-3

I assume, in theory, God could be able to create a mountain (if he wants to).

I don't want to assume he wants to do it, it's just a speculation.

If this mountain is tall enough, no people will be ever able to reach the summit. What if we use planes? Well, God can decide to make that mountain even higher that no planes or any kind of spaceship can see the top of it.

Can God go even further and create a mountain so high that even God himself, starting from the base, cannot climb all the way to the top?

Ken Graham
  • 71,079
  • 6
  • 53
  • 173
Gigino
  • 95
  • 1
    God is a Spirit. he does not 'climb' anything. His presence fills all things. 'The heaven of heavens cannot contain him.' 'His fulness fills all in all.' You misunderstand the Deity. You also misunderstand physics.
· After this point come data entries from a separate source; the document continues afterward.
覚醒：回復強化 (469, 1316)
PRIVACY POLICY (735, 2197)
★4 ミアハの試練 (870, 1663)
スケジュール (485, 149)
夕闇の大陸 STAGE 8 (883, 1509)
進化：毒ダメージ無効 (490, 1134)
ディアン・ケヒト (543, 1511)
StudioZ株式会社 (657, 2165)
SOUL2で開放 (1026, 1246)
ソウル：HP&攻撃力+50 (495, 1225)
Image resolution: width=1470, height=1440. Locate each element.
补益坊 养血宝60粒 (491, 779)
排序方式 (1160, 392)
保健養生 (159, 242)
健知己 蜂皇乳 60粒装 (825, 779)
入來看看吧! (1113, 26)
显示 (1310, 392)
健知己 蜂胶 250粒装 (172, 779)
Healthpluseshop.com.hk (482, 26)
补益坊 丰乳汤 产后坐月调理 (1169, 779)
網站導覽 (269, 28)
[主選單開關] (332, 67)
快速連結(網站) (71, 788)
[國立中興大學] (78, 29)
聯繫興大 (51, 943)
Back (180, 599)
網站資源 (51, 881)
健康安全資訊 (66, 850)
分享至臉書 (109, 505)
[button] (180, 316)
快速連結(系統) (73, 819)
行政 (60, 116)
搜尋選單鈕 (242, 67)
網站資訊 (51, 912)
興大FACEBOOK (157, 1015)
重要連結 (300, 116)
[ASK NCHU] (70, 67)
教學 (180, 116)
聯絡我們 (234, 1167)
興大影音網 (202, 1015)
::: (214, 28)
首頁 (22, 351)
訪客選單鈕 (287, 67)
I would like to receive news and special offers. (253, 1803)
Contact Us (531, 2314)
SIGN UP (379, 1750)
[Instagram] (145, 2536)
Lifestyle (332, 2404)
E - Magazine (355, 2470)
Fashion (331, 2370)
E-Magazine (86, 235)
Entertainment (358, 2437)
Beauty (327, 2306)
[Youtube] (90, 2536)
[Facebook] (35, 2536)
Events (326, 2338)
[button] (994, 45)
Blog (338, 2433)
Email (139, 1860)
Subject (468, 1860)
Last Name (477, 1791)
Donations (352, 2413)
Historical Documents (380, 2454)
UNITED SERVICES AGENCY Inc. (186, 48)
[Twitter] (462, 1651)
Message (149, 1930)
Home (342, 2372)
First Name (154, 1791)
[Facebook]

A mountain, beyond a certain size, would collapse into being a black hole and be very. very small indeed. Matter cannot extend further than specific dimensions or it begins to condense under the enormous pressure of its own mass. – Nigel J Dec 19 '23 at 12:49
  • 1
    This question is functionally identical to the more typical "can God create a rock so large He cannot lift it". Which appears to already be addressed at https://christianity.stackexchange.com/questions/8242. – Matthew Dec 19 '23 at 16:14

2 Answers2

4

In a physical world, made of matter, and set in a universe that clearly operates by set laws of physics, all 'things' in that universe have to exist within those parameters. For example, there are known reasons as to why spiders cannot exceed a certain size. There are known reasons as to why the structure of bones in birds allows them to do things other creatures cannot do. To go beyond that (in those two cases) would mean different creatures / species arising.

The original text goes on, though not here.